What are some best practices for recording individuals in a meeting?

At Indiana University, more and more staff and faculty are needing to work from home or another remote location. In this environment, recording virtual meetings can be a valuable tool. However when sensitive information is involved, it’s crucial to approach recording with caution and respect for privacy and confidentiality.
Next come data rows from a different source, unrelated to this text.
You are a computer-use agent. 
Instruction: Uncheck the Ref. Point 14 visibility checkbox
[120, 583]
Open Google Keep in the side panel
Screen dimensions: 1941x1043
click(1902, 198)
If you plan to record a virtual meeting that involves protected health information (PHI), you must use either Zoom Health or a secure Microsoft Team requested via the Institutional storage request form option. These tools meet certain requirements established in the HIPAA Security Rule and enabling its use for work involving PHI at IU. If you wish to record content of a meeting with another product, the following criteria must be met:

  1. In accordance with University policy DM-02: Disclosing Institutional Information to Third Parties, products need to have gone through Software and Services Selection Process and Third-Party Assessment (IU Login required for both links) to be cleared to collect institutional data.
  2. Products must notify meeting participants, or meeting hosts must share their plans to record at the start of the meeting and in the meeting agenda as well.
  3. If a meeting containing PHI is transcribed or recorded, the resulting file must follow storage and retention guidelines for sensitive data. For more information, please see the Critical Data Guide.
  4. Meeting hosts should know all attending their meetings, and what system security settings are in place to ensure that only those who need to know are able to access the information recorded in a virtual meeting.